>> BEGIN Passage provided

Inbound Logistics’ annual 3PL Perspectives serves a similar purpose, bridging the gap between demand and supply, shipper need and 3PL value. Combining more than 300 detailed 3PL questionnaires with 1,800 targeted responses from manufacturers and retailers, we pull, pry, probe, and process this pool of data into actionable analysis that illustrates trends and innovation—on both sides of the outsourcing divide.

From this panoramic view of the 3PL industry, we then adjust our focus on the Top 100 3PLs—a composite of logistics service providers that are truly manufacturing excellence.

Together, our 3PL Perspectives and Top 100 3PL directory serve up an amalgamation of anecdotal insight, strategic synthesis, and nuts and bolts data that will help you machine a better strategy for outsourcing success.

INSIDE THE 3PL MACHINE

Even as the global recession strikes at the core of U.S. industry, spiraling manufacturers, retailers, and other companies into operational remission, the outsourced logistics segment remains on solid footing, surpassing $112 billion in gross sales in 2008, according to Inbound Logistics’ 2009 3PL Perspectives research.

On average, 3PL sales increased 5.3 percent this year versus 11.6 percent the year before, indicating that free flow revenue figures have ebbed considerably but still remain positive. Service providers reflect a marked regression in earnings, with only 46 percent reporting sales growth of 10 percent or more (compared to 77 percent last year), and only 17 percent eclipsing the 20-percent threshold (24 percent). One in three 3PLs indicate break-even or lost sales, revealing a sharp year-over-year contrast. In 2008, that figure was less than 10 percent.

Outsourcing profitability has similarly turned south as business shrinks—but not to the same extreme as sales growth. Logistics service providers report a 5.2-percent increase in profits in 2009, compared to 7.8 percent the year before.

>> END Passage provided

** Requirements **
1 - Translate this sentence from the 3PL logistics passage into Spanish: "Logistics service providers report a 5.2-percent increase in profits in 2009, compared to 7.8 percent the year before."
2 - In the listing, starting at the line that contains "You are a computer-use" and ending at the end of the listing, change every "screenshot" to "screen capture". Rewrite those lines with the pictures left out.
The listing has no connection to the text about logistics outsourcing.

>> BEGIN Supplied entries

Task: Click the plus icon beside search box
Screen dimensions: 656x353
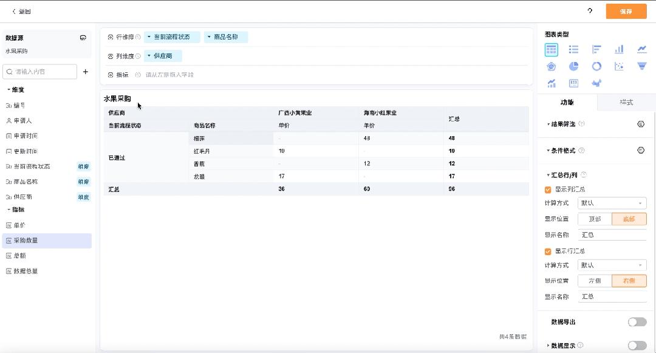Action: pos(86,72)
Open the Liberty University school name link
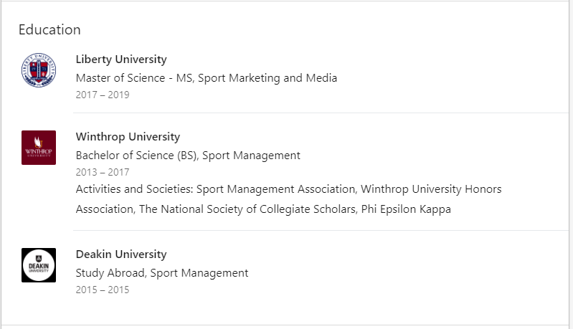 (x=121, y=59)
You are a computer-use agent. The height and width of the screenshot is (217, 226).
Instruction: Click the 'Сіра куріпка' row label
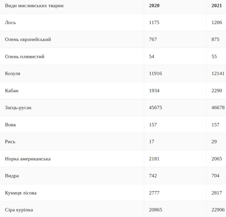pyautogui.click(x=19, y=210)
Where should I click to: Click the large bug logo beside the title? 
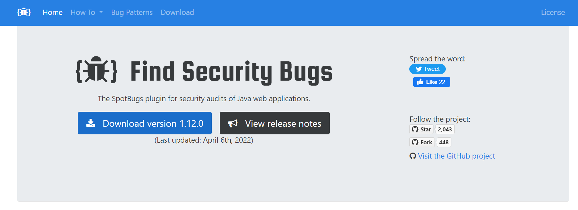pos(96,70)
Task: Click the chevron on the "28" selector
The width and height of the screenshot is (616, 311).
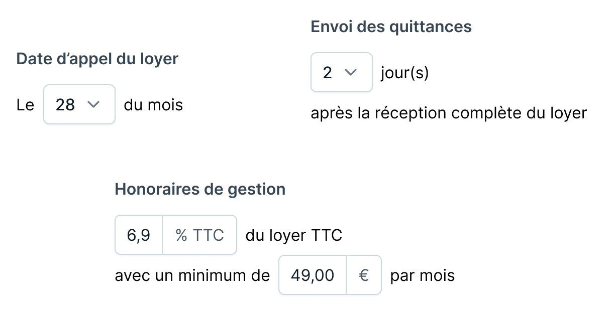Action: click(94, 104)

>> END Supplied entries

** Solution set **
1 - Los proveedores de servicios logísticos reportan un aumento del 5,2 por ciento en las ganancias en 2009, en comparación con el 7,8 por ciento del año anterior.

2 -
You are a computer-use agent. The height and width of the screen capture is (217, 226).
Instruction: Click the 'Сіра куріпка' row label
pyautogui.click(x=19, y=210)
Where should I click to: Click the large bug logo beside the title? 
pos(96,70)
Task: Click the chevron on the "28" selector
The width and height of the screen capture is (616, 311).
Action: click(94, 104)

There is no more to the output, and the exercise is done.